"Life is more complex than any camera can record."
DOXA Documentary Film Festival
Wintonick died in 2013 after a short illness. Soon after, Mira discovered a dusty old box of archival footage in the form of three-hundred videotapes collected from fifteen years of solo travel supposedly "looking for a utopia on earth". His longheld plan was for the material to be assembled into one last documentary spanning the time he spent away from his family, a few months a year, all over the world attending film festivals—she reluctantly co-starred in her father's road trip doc Pilgrimage in 2016.
As she tries to mold the pieces of her father's footage through her own deeply personal approach, Burt-Wintonick wonders why her father dedicated so much time throughout his life away from her searching for a place that, by definition, does not exist. During her investigation of his life and travels, she comes to terms with the unknowable parts of her father and his absence.

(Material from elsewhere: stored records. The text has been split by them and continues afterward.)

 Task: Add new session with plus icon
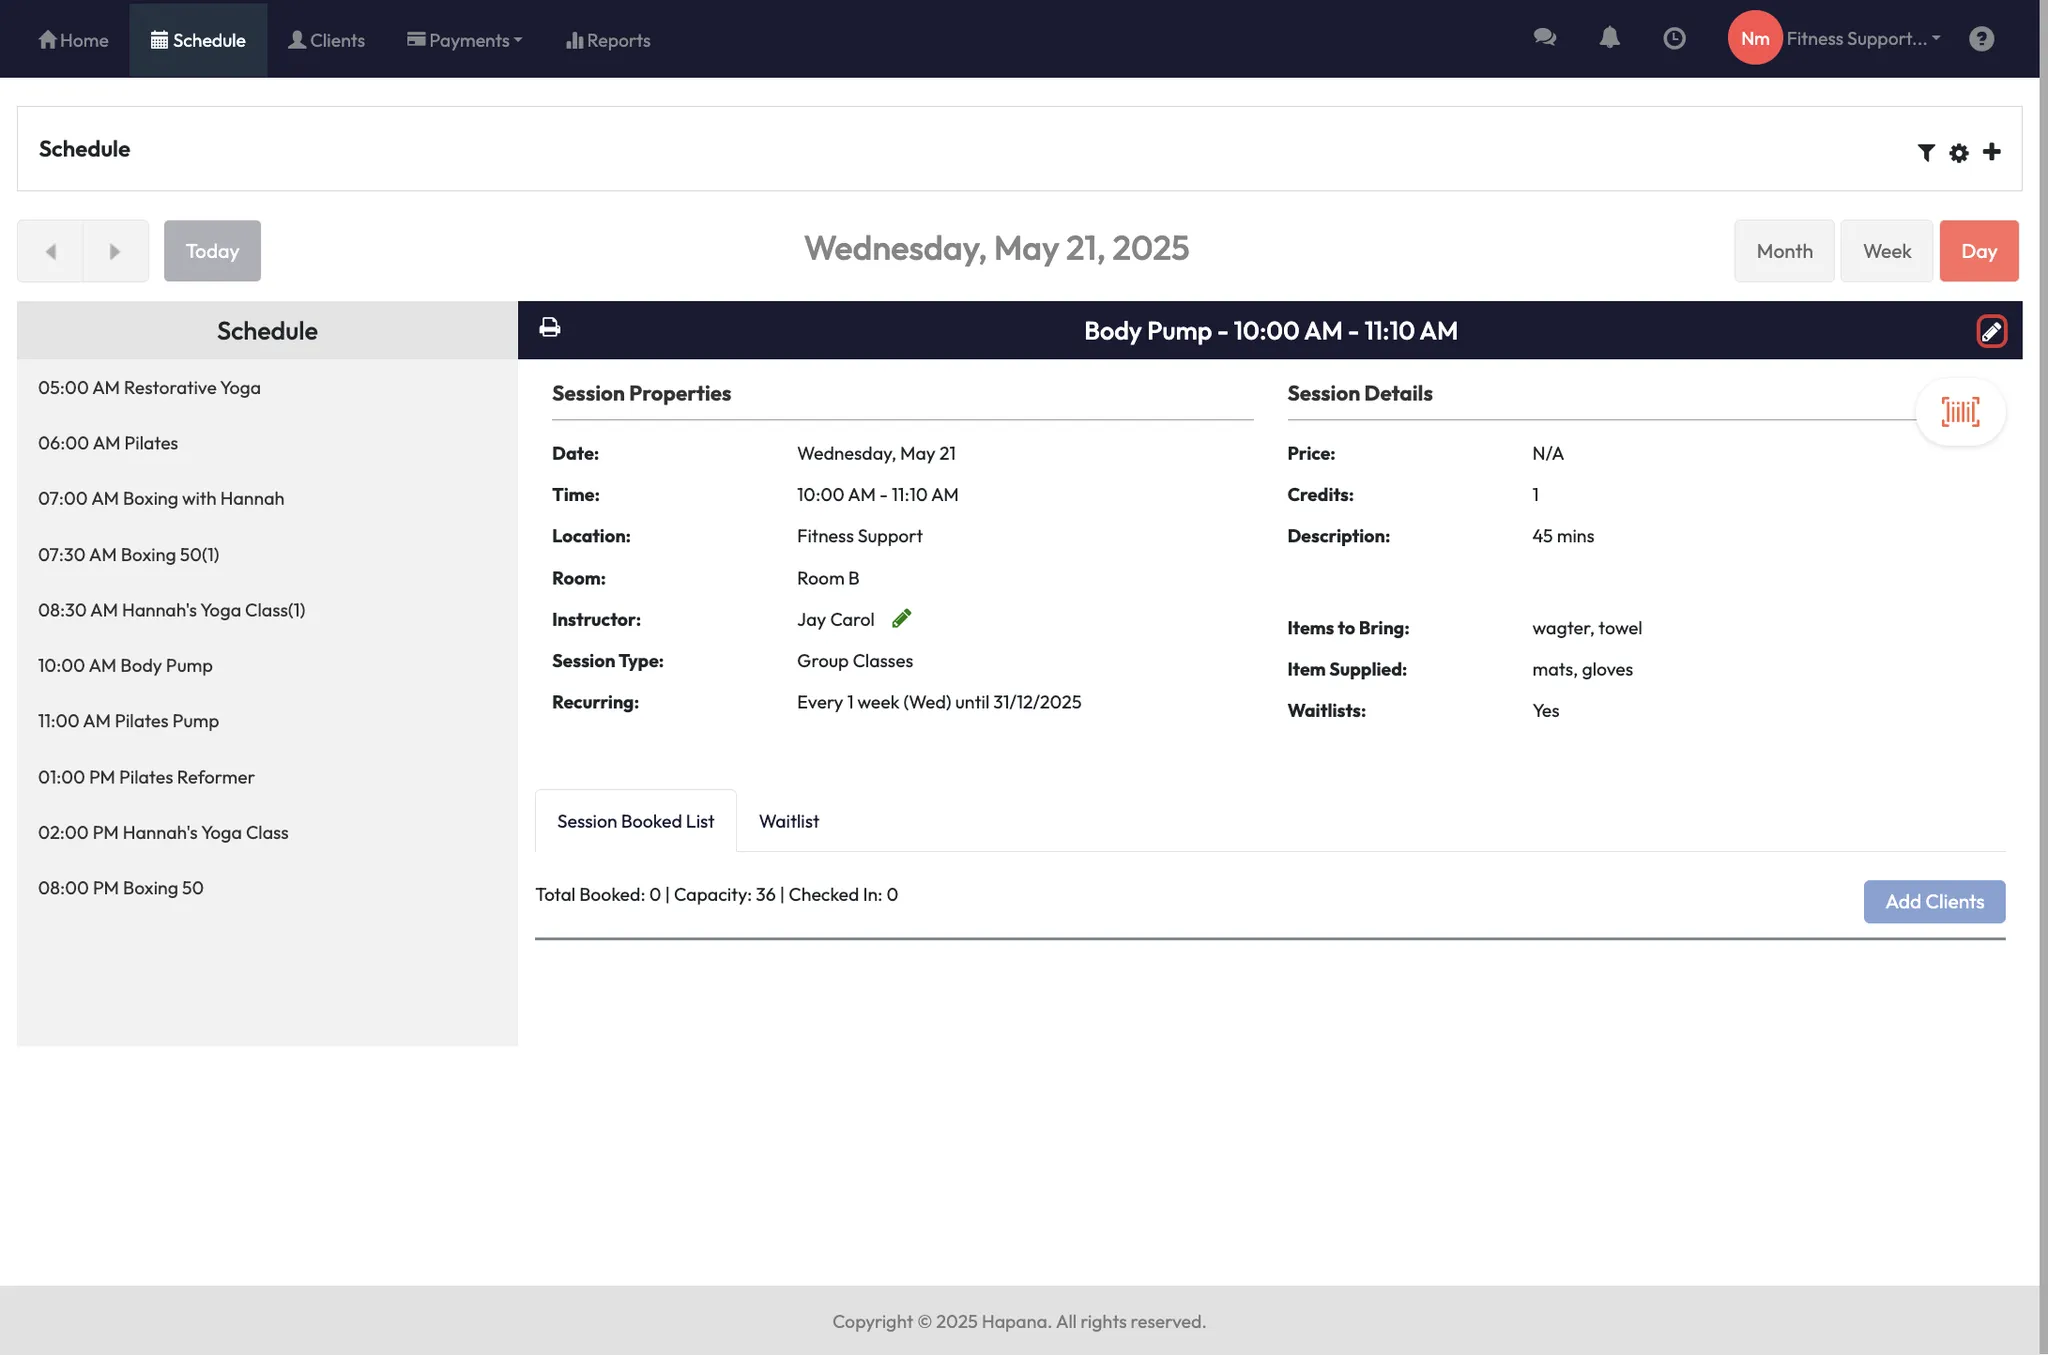pyautogui.click(x=1991, y=152)
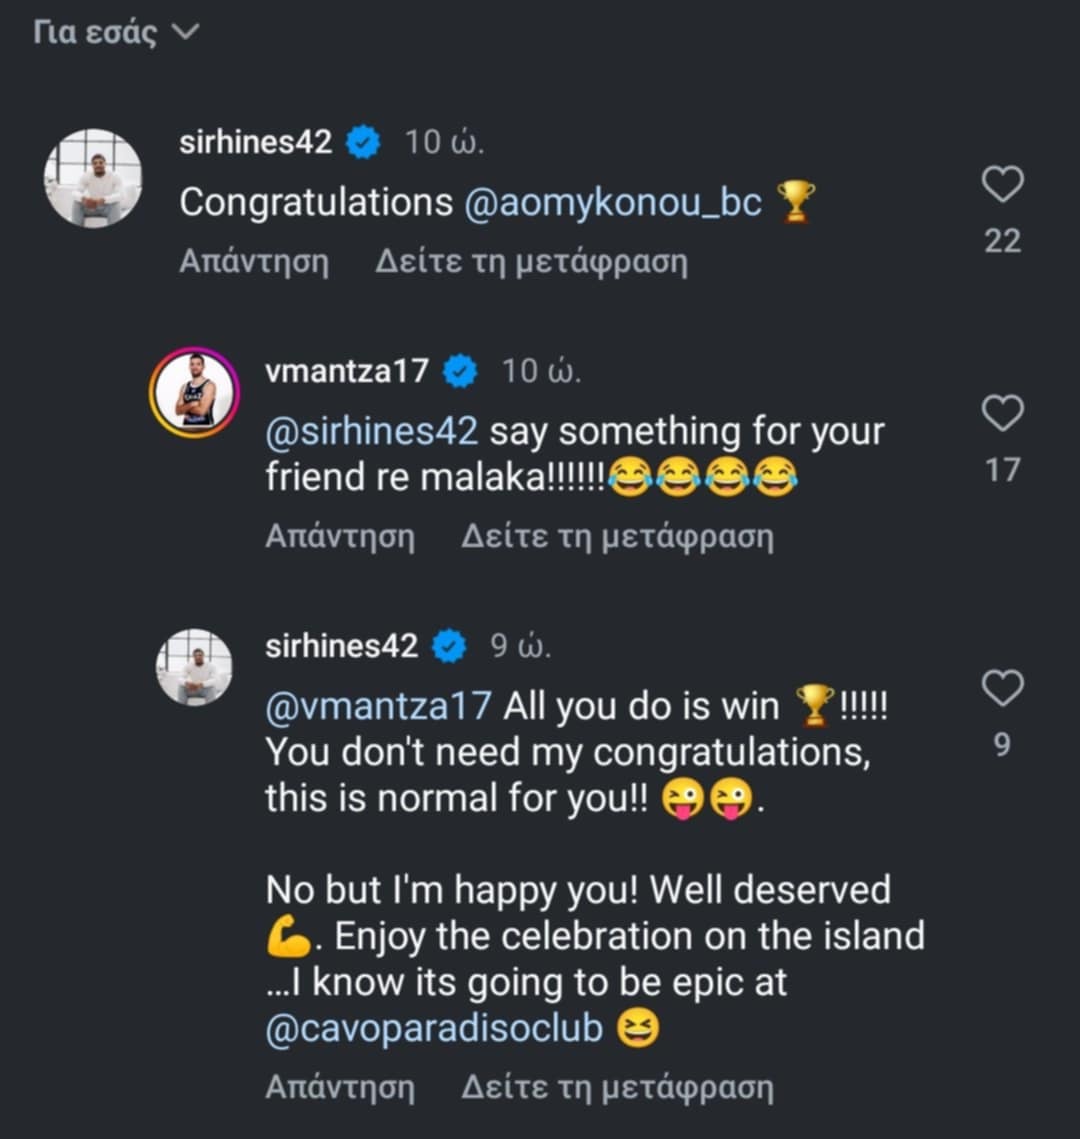1080x1139 pixels.
Task: Tap the @vmantza17 mention in the last reply
Action: 378,706
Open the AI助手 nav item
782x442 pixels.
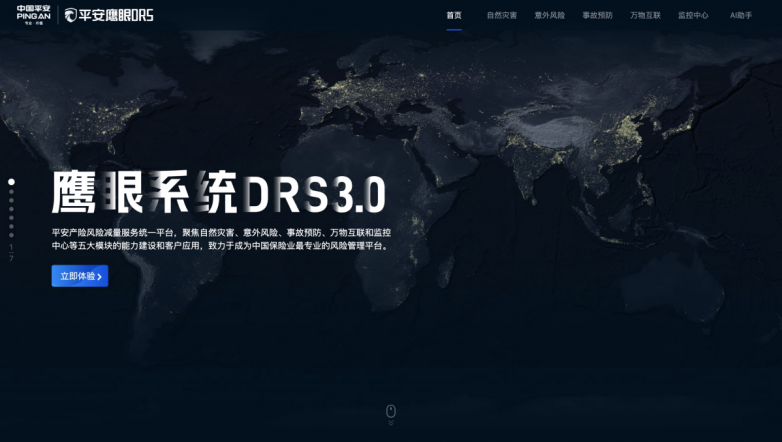pyautogui.click(x=741, y=16)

National Film Board of Canada / EyeSteelFilm
There's an obvious therapeutic quality to Wintopia's home video nature in addition to its artistic merit as Burt-Wintonick finishes her father's final film through his eyes but told firmly in her own voice and, in the process, extends her family's legacy. It's a reflection of a man's utopian ideals and a daughter's grief. By revisiting something old and making it new again from an unfinished project, the documentary becomes its own original work and is certainly a fitting remembrance of an artist and father by his daughter.
Wintopia screens virtually as the opening night film of the 2020 DOXA Documentary Film Festival online and is available to stream from June 18th to 26th (in BC only). A live moderated Q&A with Burt-Wintonick, filmmaker Nettie Wild, and news anchor Mike Killeen will also be available starting June 20th.